The Cold Light of Day is a product-placement travelogue in search of a coherent thriller. A poor imitation of the best Bourne films, it's confusing, illogical, with plot lapses and continuity blunders.

It's yet another fiasco that could devalue Warner Brothers' considerable investment in Henry Cavill as the new Man of Steel.

Simply put, Day is a mess Cavill never rises above.

He plays Will, a failing businessman taking a distracted sailing vacation with his family in Spain. He gets along fine with Mom and his brother. Dad, played by Bruce Willis? Not so much. The guy's a martinet, a regular Captain Bligh on board the boat.

Will goes ashore in a huff, and when he returns, the boat's been moved and his family's gone. A rough encounter with corrupt Spanish cops has him convinced powerful forces have nabbed them. But who?

Since Dad is a CIA agent and not some embassy cultural attache, as he's always said, that could be anybody.
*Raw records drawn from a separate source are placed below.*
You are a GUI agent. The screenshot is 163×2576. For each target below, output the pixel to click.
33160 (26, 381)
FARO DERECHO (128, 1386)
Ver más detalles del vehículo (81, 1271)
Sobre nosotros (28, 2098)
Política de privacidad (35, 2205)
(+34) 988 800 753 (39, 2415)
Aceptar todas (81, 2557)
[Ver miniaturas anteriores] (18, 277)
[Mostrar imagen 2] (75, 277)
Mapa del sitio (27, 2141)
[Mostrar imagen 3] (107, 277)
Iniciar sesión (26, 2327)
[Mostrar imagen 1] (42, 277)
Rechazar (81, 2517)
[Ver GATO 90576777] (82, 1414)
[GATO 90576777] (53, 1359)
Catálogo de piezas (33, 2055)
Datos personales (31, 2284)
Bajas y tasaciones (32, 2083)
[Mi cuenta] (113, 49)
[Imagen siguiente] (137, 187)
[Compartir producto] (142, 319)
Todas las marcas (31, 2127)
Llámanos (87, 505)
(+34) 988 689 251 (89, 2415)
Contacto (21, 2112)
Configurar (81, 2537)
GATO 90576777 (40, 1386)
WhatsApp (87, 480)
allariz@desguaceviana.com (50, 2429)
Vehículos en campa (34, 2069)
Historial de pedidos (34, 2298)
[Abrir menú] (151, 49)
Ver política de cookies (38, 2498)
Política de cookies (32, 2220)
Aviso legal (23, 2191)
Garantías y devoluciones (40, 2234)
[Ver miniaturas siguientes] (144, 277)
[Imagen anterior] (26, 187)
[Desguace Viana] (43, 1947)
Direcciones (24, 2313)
Will is chased through Madrid's scenic plazas, parks, and puertos, past the Benettons and in Audis, Land Rovers, and BMWs. I half expected Cavill to crack, "Whaddaya know, it IS the ultimate driving machine!"

The bad guys — and it's hard to think of any real "good" guys here — want a briefcase. Will falls in with leggy Lucia (Verónica Echegui) in pursuit of that briefcase, and those who have it or want it — an assemblage that includes a sneering, hooting Sigourney Weaver, who seems to be the only member of the cast having a good time.

It's a bad script, full of wheezing torture scenes where Will is slapped silly and forced to sum things up for his torturers — "I've told you over and over again ..."

The chases are jerky, jumpy affairs in the Bourne mold, but not staged or filmed with nearly as much verve. Director Mabrouk El Mechri, who did the witty/ violent Jean-Claude Van Damme "comeback" film JCVD, doesn't have enough game to make this tired plot fresh.

The Cold Light of Day is a loose variation on the "fish out of water" thriller, with Will unable to speak Spanish (he shouts "ENGLISH!" at the hapless Spaniards, as if that'll help), in over his head and as likely to fire off a round into his foot as hit a bad guy. But most everybody here seems out of water, starting with Willis. If he learned anything about sailboats in Jackal back in the last century, he forgot it — how to carry himself, what commands to give — on board what looks like a 65-foot pilot house ketch.

Not that he'd know those terms either.

Questions keep popping up. Where did Dad get a car? How did he get the drop on those bad guys in the middle of nowhere? Who still uses a Blackberry? Wasn't that door Sigourney closed just ripped off her Range Rover?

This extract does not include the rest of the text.